Objectif 1: Recopiez tel quel le texte sur le concert de Chicago blues, depuis « Le Jazz Club » jusqu'à « dans la capitale. ».
Objectif 2: D'après le texte sur le concert de Chicago blues, combien d'années Bob Margolin a-t-il passées dans le Muddy Waters Band ?
Objectif 3: Donnez la suite du texte sur le concert de Chicago blues, à partir de la dernière phrase qu'il contient.

Extrait fourni:
━━━━━━━━━━━━━━━━
Le Jazz Club Lionel Hampton eut la bonne idée d'accueillir pour deux soirées consécutives un beau plateau Chicago blues composé de Bob Stroger à la basse (Willie Kent, Otis Rush, Carey Bell…), Bob Margolin à la guitare (membre du Muddy Waters Band durant sept ans et à la tête d'une solide discographie solo) et Bob Corritore (l'un des harmonicistes les plus doués de la scène actuelle et infatigable défendeur de la note bleue), complétés du sympathique et compétent Simon “Shuffle” Boyer à la batterie, bien connu des amateurs puisqu'on le retrouve régulièrement – et c'est tant mieux ! – derrière les têtes d'affiche américaines de passage dans la capitale.
━━━━━━━━━━━━━━━━
Extrait de données:
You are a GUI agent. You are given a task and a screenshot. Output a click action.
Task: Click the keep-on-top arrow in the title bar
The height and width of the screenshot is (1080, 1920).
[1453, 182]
━━━━━━━━━━━━━━━━
Réponse 1:
Le Jazz Club Lionel Hampton eut la bonne idée d'accueillir pour deux soirées consécutives un beau plateau Chicago blues composé de Bob Stroger à la basse (Willie Kent, Otis Rush, Carey Bell…), Bob Margolin à la guitare (membre du Muddy Waters Band durant sept ans et à la tête d'une solide discographie solo) et Bob Corritore (l'un des harmonicistes les plus doués de la scène actuelle et infatigable défendeur de la note bleue), complétés du sympathique et compétent Simon “Shuffle” Boyer à la batterie, bien connu des amateurs puisqu'on le retrouve régulièrement – et c'est tant mieux ! – derrière les têtes d'affiche américaines de passage dans la capitale.

Réponse 2: Sept ans.

Réponse 3:
Simon Boyer

 


Bob Stroger, Bob Margolin

 


Bob Corritore

 

Porté par des conditions d'écoute excellente (une habitude au Méridien) et un public venu nombreux, le concert fut un régal, joué avec passion par des musiciens blanchis sous le harnais (Stroger affiche 85 ans au compteur, Margolin 67 et le plus jeune des trois, Corritore, a déjà rejoint la soixantaine, même s'il en fait facilement dix de moins) qui, s'ils n'ont plus rien à prouver, s'amusent toujours autant à jouer leur blues. Agissant en tant que maître de cérémonie, Bob Margolin, guitariste complet (chorus de slide brillants et rythmiques roboratives – je ne le savais pas autant adepte des syncopes) confirma son statut d'excellent chanteur à la voix grave et vibrante. Bob Stroger aligna avec swing d'efficaces lignes de basse mais c'est quand il s'empara du micro qu'il saisit la salle par son charisme, son accent à couper au couteau et sa joie d'être (encore) là. Quant à Bob Corritore, il fut ce soir-là, à mon sens, le plus remarquable des trois. Quel sound, quelle présence, quelle intensité ! Sa technique, constamment mise au service de la musique, lui fait raconter une histoire à chaque solo. Surtout, il a cette qualité rare – le sens du timing – qui lui permet de savoir quand ne pas jouer ; savoir sortir la bonne phrase au bon moment pour générer un impact maximal. Son éternel sourire vissé aux lèvres, tout entier plongé dans le morceau, il prit visiblement autant de plaisir à chorusser qu'à écouter ses camarades qu'il ne cessa d'encourager tout au long du show.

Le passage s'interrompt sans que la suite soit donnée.